Act III of _Parsifal_ by RICHARD WAGNER: How slow does it go without Klingsor, bro?
Act III of _Der Rosenkavalier_ by RICHARD STRAUSS: How slow does it go with Baron Ochs up front, bro?

Which acts do you suggest skipping?


----------



## Couchie (Dec 9, 2010)

Act III of _Parsifal by RICHARD WAGNER: How slow does it go without Klingsor, bro?

what the ****_


----------



## Dakota (Jun 30, 2012)

Well, it is not a complete act but I always considered the end bits of Don Giovanni superfluous. After Giovanni is dragged down the hell, the other characters burst in and sing a bit of "well, now that HE is gone we can get on with our lives". I can fill those parts in from my imagination so would rather see the opera end with that hellish blast of fire, brimstone and music.


----------



## ComposerOfAvantGarde (Dec 2, 2011)

Skip Bellini's operas. I don't see the point of having them around.


----------



## Il_Penseroso (Nov 20, 2010)

ComposerOfAvantGarde said:


> Skip Bellini's operas. I don't see the point of having them around.

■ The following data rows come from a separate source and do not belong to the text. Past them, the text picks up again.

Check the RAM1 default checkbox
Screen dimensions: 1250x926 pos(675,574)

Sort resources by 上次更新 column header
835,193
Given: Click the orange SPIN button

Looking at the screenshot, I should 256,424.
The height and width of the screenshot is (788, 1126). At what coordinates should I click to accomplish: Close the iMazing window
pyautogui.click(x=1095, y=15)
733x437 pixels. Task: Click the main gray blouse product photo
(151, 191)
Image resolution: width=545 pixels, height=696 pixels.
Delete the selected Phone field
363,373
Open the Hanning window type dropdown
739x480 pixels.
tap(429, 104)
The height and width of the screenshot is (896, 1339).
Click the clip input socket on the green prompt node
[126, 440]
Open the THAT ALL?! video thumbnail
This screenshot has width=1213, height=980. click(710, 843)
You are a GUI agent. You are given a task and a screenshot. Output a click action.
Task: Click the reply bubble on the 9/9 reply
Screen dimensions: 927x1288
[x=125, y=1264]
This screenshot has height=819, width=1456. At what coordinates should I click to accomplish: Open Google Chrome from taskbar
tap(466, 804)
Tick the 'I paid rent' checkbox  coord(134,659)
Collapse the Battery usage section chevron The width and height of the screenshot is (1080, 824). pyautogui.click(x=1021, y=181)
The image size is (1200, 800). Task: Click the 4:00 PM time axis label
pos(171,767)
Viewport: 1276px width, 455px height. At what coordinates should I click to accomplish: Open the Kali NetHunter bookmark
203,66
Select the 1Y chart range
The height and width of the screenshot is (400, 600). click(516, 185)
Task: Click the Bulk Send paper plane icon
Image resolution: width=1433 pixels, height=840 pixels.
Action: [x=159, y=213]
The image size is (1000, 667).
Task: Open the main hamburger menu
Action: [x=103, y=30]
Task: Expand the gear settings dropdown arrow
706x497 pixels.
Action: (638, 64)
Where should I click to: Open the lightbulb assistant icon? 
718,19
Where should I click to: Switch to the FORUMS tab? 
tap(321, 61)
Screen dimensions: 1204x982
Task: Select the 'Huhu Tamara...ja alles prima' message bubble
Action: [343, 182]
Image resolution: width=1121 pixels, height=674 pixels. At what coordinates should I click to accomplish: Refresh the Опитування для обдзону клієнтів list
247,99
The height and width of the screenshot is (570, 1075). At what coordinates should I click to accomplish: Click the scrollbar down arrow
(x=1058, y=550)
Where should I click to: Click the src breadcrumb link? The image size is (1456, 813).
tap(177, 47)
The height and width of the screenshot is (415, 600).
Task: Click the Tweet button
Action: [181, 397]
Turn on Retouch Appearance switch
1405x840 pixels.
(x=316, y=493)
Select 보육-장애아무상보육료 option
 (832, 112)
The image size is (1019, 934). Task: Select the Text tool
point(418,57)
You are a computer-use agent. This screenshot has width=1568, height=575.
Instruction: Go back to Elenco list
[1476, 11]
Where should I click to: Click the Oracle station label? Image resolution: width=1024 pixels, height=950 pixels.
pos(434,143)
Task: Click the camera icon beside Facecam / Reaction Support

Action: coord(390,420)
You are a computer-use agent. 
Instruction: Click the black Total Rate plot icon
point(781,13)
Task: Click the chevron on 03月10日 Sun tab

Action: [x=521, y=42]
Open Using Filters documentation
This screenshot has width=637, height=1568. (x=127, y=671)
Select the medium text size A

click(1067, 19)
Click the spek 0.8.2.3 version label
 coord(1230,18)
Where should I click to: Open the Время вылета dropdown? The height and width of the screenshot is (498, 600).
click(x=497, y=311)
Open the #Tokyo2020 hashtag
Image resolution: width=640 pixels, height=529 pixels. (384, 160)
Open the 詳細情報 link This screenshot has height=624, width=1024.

Well, I had no chance to study Bellini's operas so carefully. Maybe I'll change my mind later but at the time ... no Bellini and also no Donizetti for me.


----------



## Il_Penseroso (Nov 20, 2010)

Penderecki Die Teufel von Loudon and Paradise Lost 

Messiaen Saint François d'Assise 

Can't bear these operas even for one act !


----------



## ComposerOfAvantGarde (Dec 2, 2011)

All Bel Canto operas seem extremely cliché


----------



## Il_Penseroso (Nov 20, 2010)

ComposerOfAvantGarde said:


> All Bel Canto operas seem extremely cliché


I concur. You may pick up just a few dramatic scenes like Madness in Lucia di Lammermoor and ignore the rest.


----------



## AlanPalgut (Apr 11, 2012)

ComposerOfAvantGarde said:


> Skip Bellini's operas. I don't see the point of having them around.


...Except _Norma_.


----------



## powerbooks (Jun 30, 2012)

AlanPalgut said:


> ...Except _Norma_.


Right on! Exactly what I wanted to pointed out!


----------



## ComposerOfAvantGarde (Dec 2, 2011)

AlanPalgut said:


> ...Except _Norma_.


Okay I think I need to see Norma before I give a proper opinion.


----------



## eorrific (May 14, 2011)

AlanPalgut said:


> [*]Act I of the original 5-act version of _Don Carlos_ by GIUSEPPE VERDI: the act is summarized in Act II.


Ah, yes. Might as well skip every act of every opera since all of them are summarized in Wikipedia.


----------



## powerbooks (Jun 30, 2012)

ComposerOfAvantGarde said:


> Okay I think I need to see Norma before I give a proper opinion.


You are lucky because there are a few good DVD available:

I like this one a lot, even though the production looks a little bit childish.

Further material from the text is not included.